TASK |
Rewrite every row below, replacing "The image size is" with "The screenshot dimensions are" wherever it appears and keeping all other text unchanged. Leave the pictures out.

PROVIDED INFORMATION |

-- Start --

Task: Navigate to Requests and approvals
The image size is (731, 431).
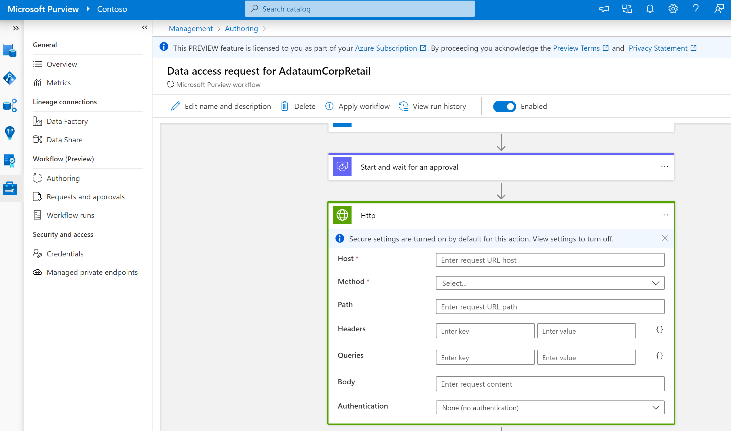Action: (x=86, y=197)
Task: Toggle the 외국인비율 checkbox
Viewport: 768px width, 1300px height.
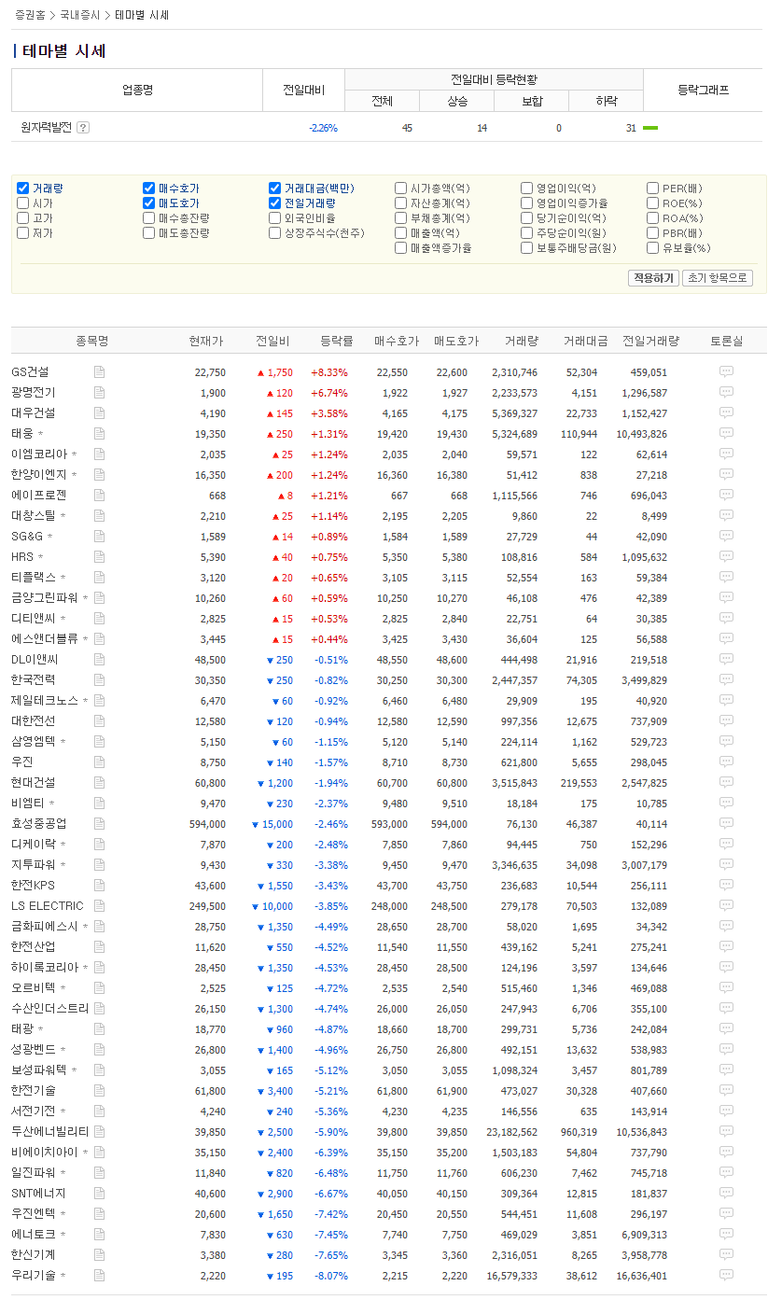Action: coord(275,218)
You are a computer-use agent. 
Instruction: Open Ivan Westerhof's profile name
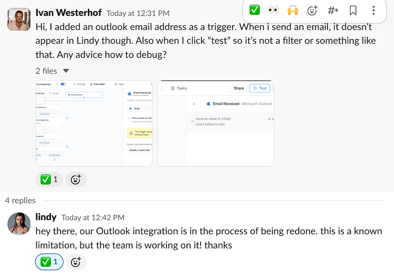pyautogui.click(x=69, y=13)
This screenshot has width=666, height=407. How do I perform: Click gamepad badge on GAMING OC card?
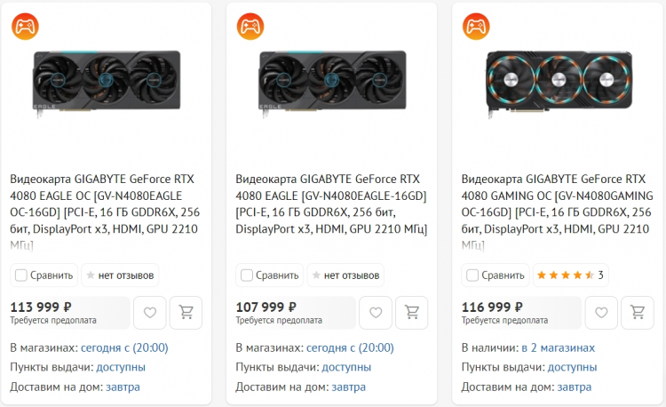click(x=477, y=26)
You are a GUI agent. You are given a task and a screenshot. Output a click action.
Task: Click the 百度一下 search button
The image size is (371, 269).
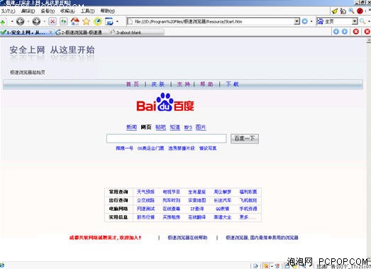coord(245,138)
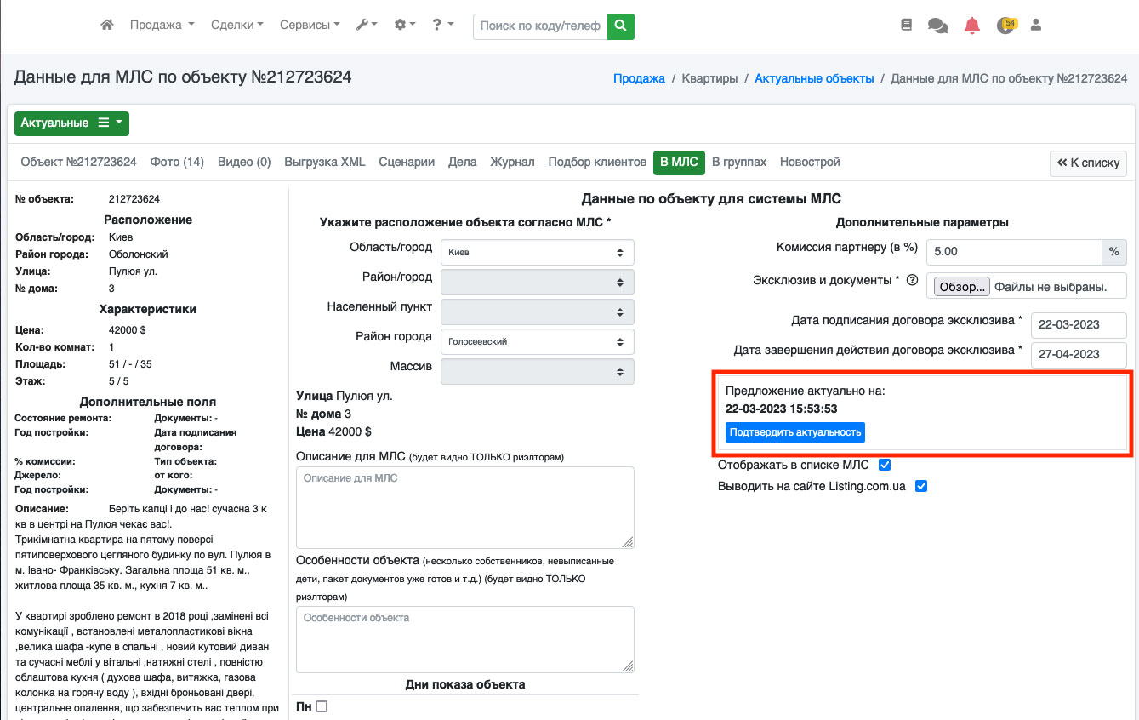The height and width of the screenshot is (720, 1139).
Task: Click into the Описание для МЛС text area
Action: [x=464, y=507]
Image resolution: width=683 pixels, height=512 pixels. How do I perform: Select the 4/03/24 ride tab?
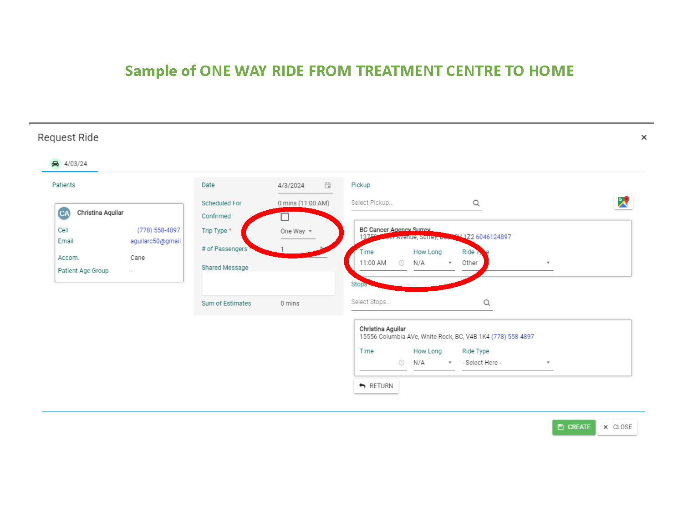coord(70,164)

-- End --

RESULT BELOW |
Task: Navigate to Requests and approvals
The screenshot dimensions are (731, 431).
Action: (x=86, y=197)
Task: Toggle the 외국인비율 checkbox
Viewport: 768px width, 1300px height.
Action: coord(275,218)
You are a computer-use agent. 
Instruction: Open Ivan Westerhof's profile name
pyautogui.click(x=69, y=13)
This screenshot has width=666, height=407. How do I perform: Click gamepad badge on GAMING OC card?
click(x=477, y=26)
You are a GUI agent. You are given a task and a screenshot. Output a click action.
Task: Click the 百度一下 search button
The screenshot dimensions are (371, 269).
coord(245,138)
The height and width of the screenshot is (720, 1139).
Task: Click into the Описание для МЛС text area
Action: [x=464, y=507]
Image resolution: width=683 pixels, height=512 pixels. How do I perform: Select the 4/03/24 ride tab?
coord(70,164)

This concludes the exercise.